I forgot what a bear installing Windows is. Got back from vacation last week and had a very busy week catching up. We are trying to launch Equals this month so will be heads down writing code.

As apart of the testing process I needed copies of Windows with various versions of Internet Explorer so I can do appropriate testing. For this, I downloaded VirtualBox, installed it, and downloaded copies of IE specially provided by Microsoft for testing purposes. It’s a fantastic set-up and couldn’t be happier with how Microsoft is supporting web developers with this option. I accomplished this quite some time ago.

This means I had VirtualBox setup with copies of IE and still had Parallels setup with a copy of Windows 7 that I use primarily for bookkeeping purposes. (Quickbooks for Windows is still the best option.) I increasingly became frustrated with Parallels over the years. The app is slow, I find that after quitting it does weird things to my Mac, which doesn’t act right until I reboot, and they now install stuff that I don’t need and give me no means to turn it off.

I’ve been thinking for a while that I’d install Windows 7 in VirtualBox and uninstall Parallels altogether. I started the process Saturday and this morning, Monday, it is finally completed. The install went fine. The problem is the updates. Downloading one set of updates for Windows uncovers a bunch of additional downloads which uncovers a bunch of additional downloads, etc., etc., on and on, until eventually it stops finding downloads. This went on for nearly two days.

In the dark ages when I was stuck on Windows I remember going through this process about once per year. I’d wipe clean my drive and reinstall Windows. I forgot how time consuming this is and am glad that I rarely do it anymore. My Mac has never required a re-install of the OS.

I’m hoping this is the last time for Windows for a very long time.

 

My Technology Wish List

I’m a reducer by nature. I figure that’s because I like simplicity and getting rid of physical things simplifies life considerably.

About a decade ago I reduced a music collection of some 500 or so CDs down to a portion of a hard drive. A couple of years after that I burned out the DVD drive on a Mac mini by ripping some 300 DVDs to the same hard drive. Two massive collections down. This past year I took 1100 pictures in physical form (slide, negative and print) and sent them off to ScanCafe. They are sitting on two discs next to my desk right now, waiting to be imported into my collection and all the photo albums have been reduced to a small box. I will likely turn my sights to our book collection next, which has been reduced substantially since our college days, converting as much as I can of what remains to epub.

I have one very good reason for eliminating all this stuff and one silly reason.

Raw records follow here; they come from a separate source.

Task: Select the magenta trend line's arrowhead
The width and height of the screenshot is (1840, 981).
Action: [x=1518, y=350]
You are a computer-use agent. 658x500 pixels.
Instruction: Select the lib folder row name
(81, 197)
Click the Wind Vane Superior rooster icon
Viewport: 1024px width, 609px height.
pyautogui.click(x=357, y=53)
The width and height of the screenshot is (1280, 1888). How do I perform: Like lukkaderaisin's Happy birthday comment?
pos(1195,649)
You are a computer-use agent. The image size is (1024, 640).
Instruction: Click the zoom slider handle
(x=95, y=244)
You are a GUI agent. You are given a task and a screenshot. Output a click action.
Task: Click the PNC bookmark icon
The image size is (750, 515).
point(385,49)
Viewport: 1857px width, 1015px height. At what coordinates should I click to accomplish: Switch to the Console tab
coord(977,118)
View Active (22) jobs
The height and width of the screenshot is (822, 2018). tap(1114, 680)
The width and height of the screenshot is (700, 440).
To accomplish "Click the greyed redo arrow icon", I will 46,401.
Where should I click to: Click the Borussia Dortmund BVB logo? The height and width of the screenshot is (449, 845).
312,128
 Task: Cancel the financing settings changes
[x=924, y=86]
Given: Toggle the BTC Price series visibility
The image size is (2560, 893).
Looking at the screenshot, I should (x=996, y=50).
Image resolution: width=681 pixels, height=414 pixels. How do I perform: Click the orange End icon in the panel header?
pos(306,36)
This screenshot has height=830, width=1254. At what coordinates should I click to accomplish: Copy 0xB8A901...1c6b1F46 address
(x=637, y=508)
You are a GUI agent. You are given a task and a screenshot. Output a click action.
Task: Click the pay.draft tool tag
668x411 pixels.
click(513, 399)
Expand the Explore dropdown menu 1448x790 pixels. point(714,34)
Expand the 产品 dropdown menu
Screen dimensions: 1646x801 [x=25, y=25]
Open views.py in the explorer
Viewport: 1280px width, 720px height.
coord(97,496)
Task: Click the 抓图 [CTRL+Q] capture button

The good reason is that it all collects dust and when there are allergies in the house (my oldest daughter and me) anything we can do to eliminate potentially dusty things is good. The second, and silly, reason is that I once moved across country with only the things I could fit in the back of my car. There’s a part of me that wishes I could do that again.

One area that I’d like to reduce is the clutter around my tv set. I have a tv, an antenna, a receiver, a DVD player, a Roku box and an Apple TV. Plugged into the receiver are five speakers and a sub-woofer. Again, too much stuff. It’s not a big room so can’t help but wonder if a tv with sound bar and subwoofer would allow me to get rid of all the speakers and wires. And if Apple would release an Apple TV where I could plug in one of their mini DVD players, I could also get rid of my big honkin’ DVD player that takes up a whole shelf. I could get rid of Roku also if Apple TV would add Amazon Video. How awesome would that be? A TV, soundbar, subwoofer, antenna, Apple TV and a small DVD drive only, all except the subwoofer off the floor. [1] I’d probably mount the TV on the wall and build a small shelf for everything else. Oh, heaven.

Finally, while I’m making a list, I’m also ready for a new Mac mini. I wish Apple would release it already. I’m tired of waiting.

[1] I don’t have cable and haven’t for seven years. The antenna lets us pick up local channels. We got rid of our landline phone at least that long ago, too.